Spear phishers are doing their homework, trawling the internet to fact-find and build profiles of senior executives to create highly targeted and plausible scams that even the most cautious of users would find it difficult to spot as non-legit.

With Symantec research revealing a shocking 91 per cent increase in spear-phishing attacks from 2012 to 2013, organisations would be wise to allocate resources to building their human firewall though information security awareness training.

  1. Windows Server 2003 Refresh the Catalyst for Making Cloud Mainstream   

July 2015 has been billed as the most significant ‘refresh’ this century as Microsoft discontinues support for its Windows Server 2003 product. The Cloud Industry Forum predicts as many as 1,000 servers a day will need upgrading in the countdown to the end of support.

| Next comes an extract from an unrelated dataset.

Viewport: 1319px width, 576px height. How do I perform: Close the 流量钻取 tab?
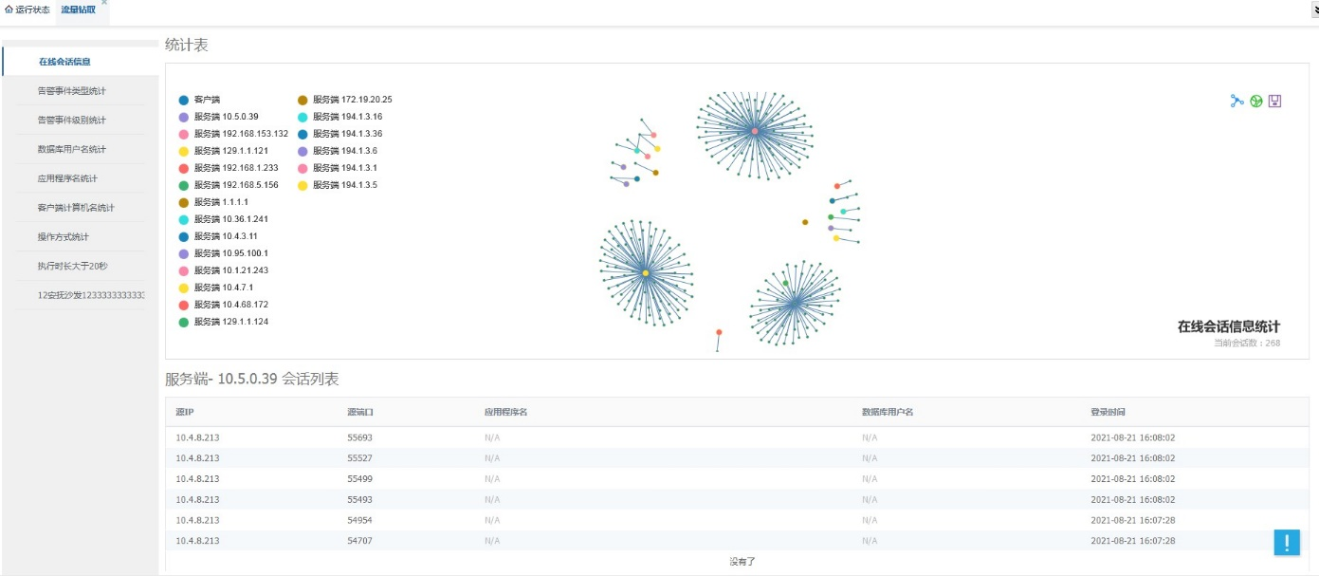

Espion believes this could accelerate cloud adoption rates with large numbers of organisations taking the plunge and migrating to the cloud. However latest figures from Eurostat highlight cloud security remains a barrier for CIOs across Europe with the risk of a security breach scoring highest for both large enterprises and SMEs, at 57 per cent and 38 per cent respectively.

  1. Retail Will Look to Point-to-Point-Encryption (P2PE) to Combat Point-of-Sale Malware

2014 saw one of the largest ever data breaches hit the retailer sector.  In the US malware installed on point-of-sale (POS) terminals across 2,200 Home Depot stores syphoned credit cards details of up to 56 million customers.  Investigators believe another major breach, at fellow US retailer Target, resulted from malicious software installed on point-of-sale terminals.

With point-of-sale malware now one of the biggest sources of stolen payment cards for cybercriminals Espion believes P2PE will be much more widely adopted by the retail sector in the coming months.

  1. Sophisticated Monitoring Technologies will become Mainstream

National Institute of Standards and Technology (NIST) describes continuous monitoring as a key component of a comprehensive security plan: one that incorporates proactive automated alerting in conjunction with essential vulnerability management techniques such as regular network and application penetration testing.

With major technology players including QualysTenable and Rapid 7  offering enterprise level solutions to continuously monitor mission critical assets, Espion believes vulnerability management is heading for a paradigm shift where both real-time and periodic deep dive assessments provide invaluable insight to the security posture of your environment.